Data provided:
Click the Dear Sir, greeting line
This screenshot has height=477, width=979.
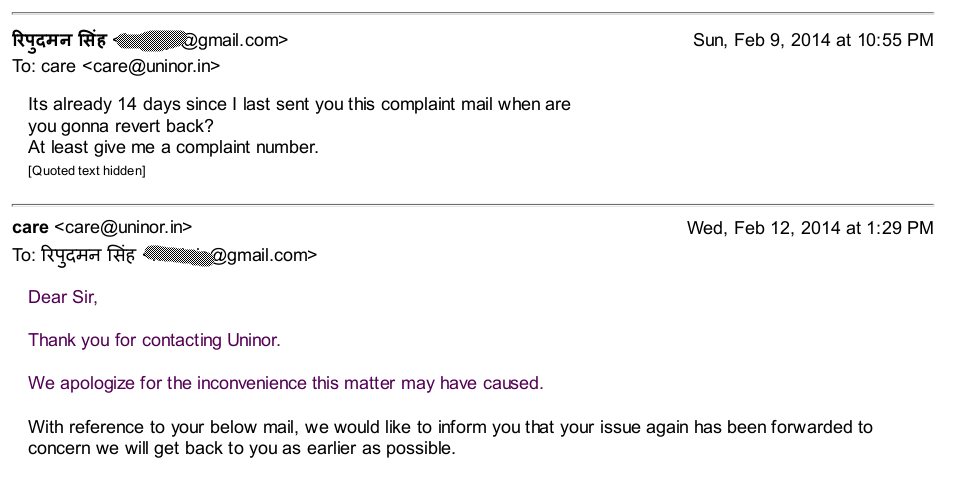point(63,297)
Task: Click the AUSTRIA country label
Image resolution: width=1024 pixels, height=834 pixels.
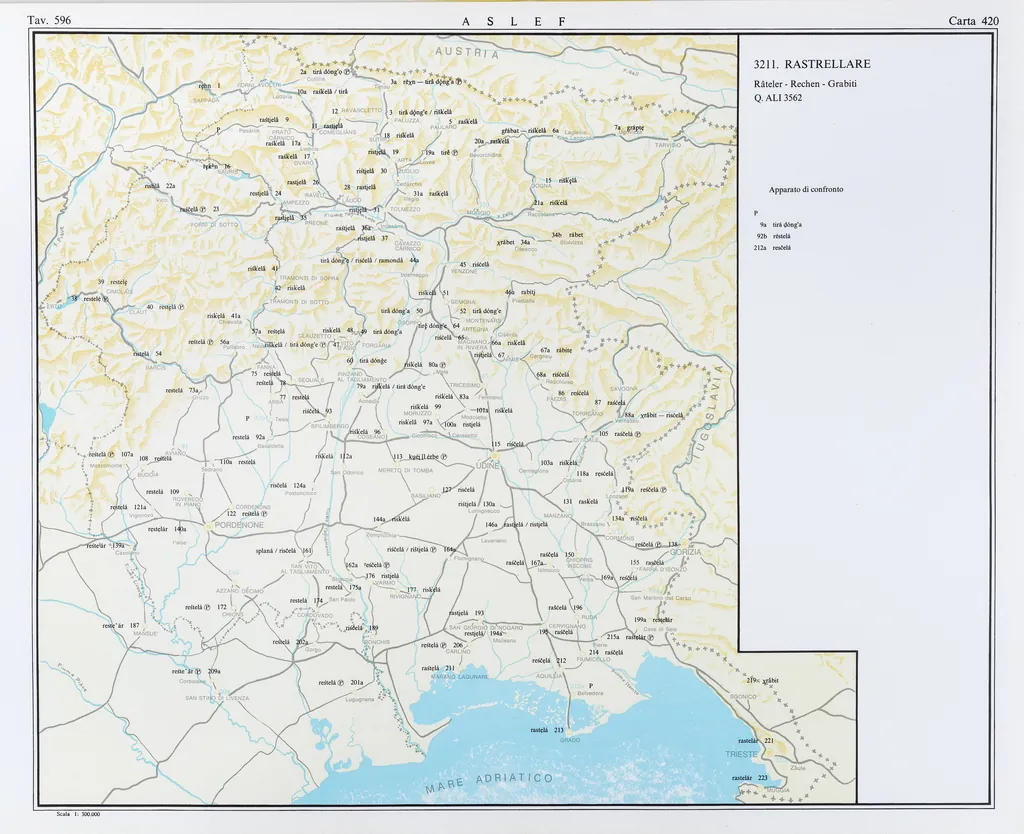Action: point(466,52)
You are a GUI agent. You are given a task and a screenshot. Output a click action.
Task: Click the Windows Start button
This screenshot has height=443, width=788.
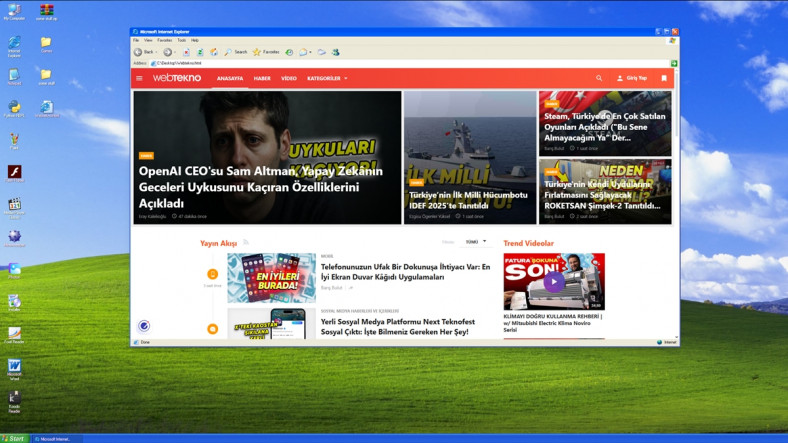pos(13,438)
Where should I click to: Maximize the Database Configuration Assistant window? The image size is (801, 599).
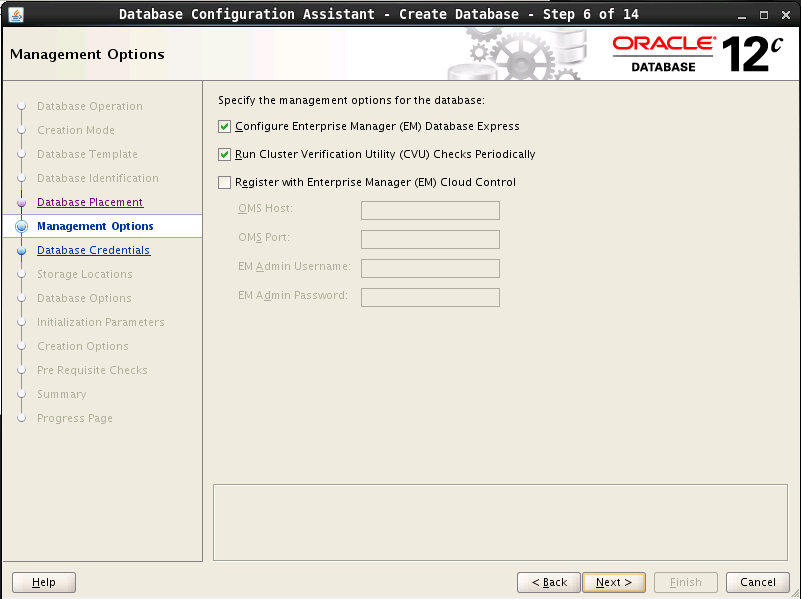763,14
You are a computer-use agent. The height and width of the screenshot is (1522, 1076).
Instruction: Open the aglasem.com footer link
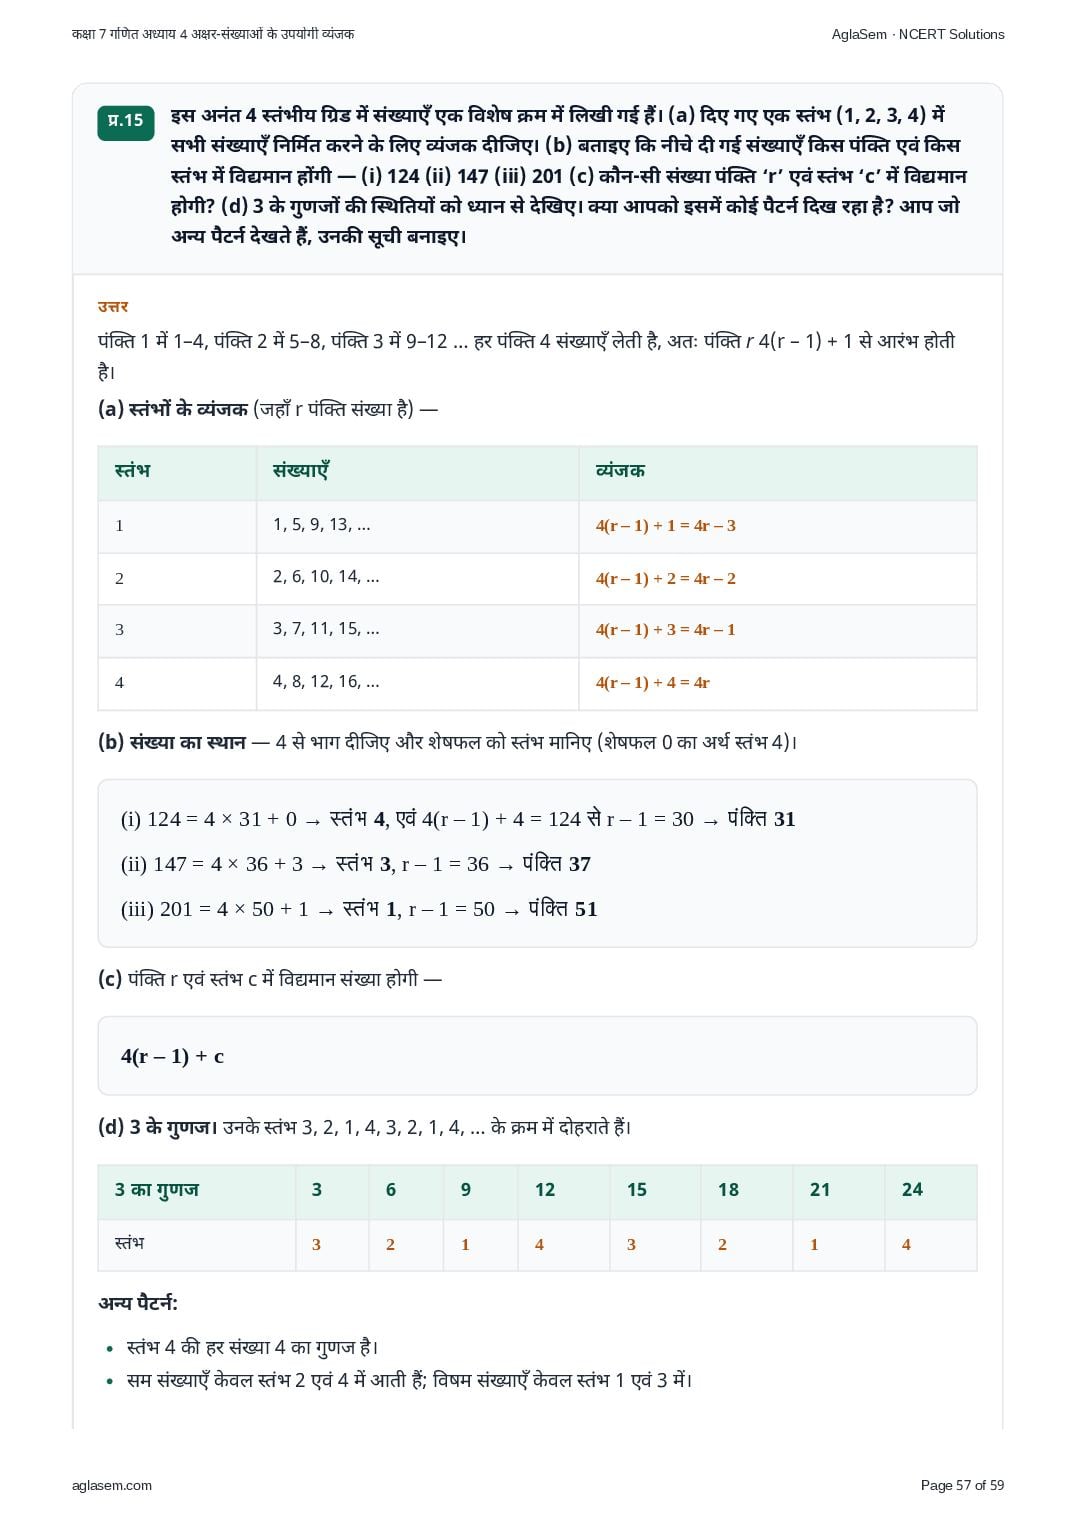point(112,1485)

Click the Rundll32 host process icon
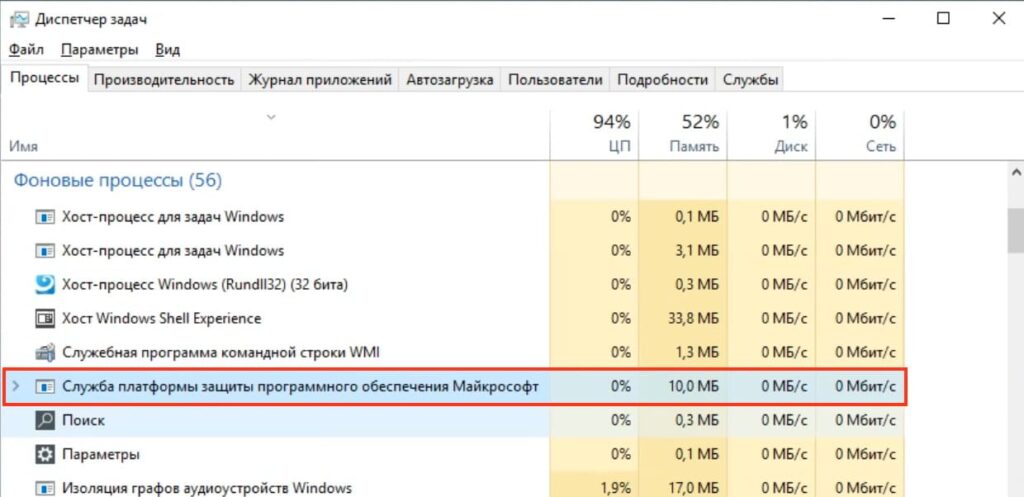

What needs to be done: Copy out every entry above, character for character, excluding pictures.

Problem solution:
Click the Dear Sir, greeting line
This screenshot has height=477, width=979.
point(63,297)
Task: Click the AUSTRIA country label
Image resolution: width=1024 pixels, height=834 pixels.
Action: point(466,52)
You are a GUI agent. You are given a task and a screenshot. Output a click action.
Task: Click the Windows Start button
This screenshot has height=443, width=788.
pos(13,438)
Where should I click to: Maximize the Database Configuration Assistant window? The image size is (801, 599).
763,14
You are a computer-use agent. The height and width of the screenshot is (1522, 1076).
Instruction: Open the aglasem.com footer link
point(112,1485)

Click the Rundll32 host process icon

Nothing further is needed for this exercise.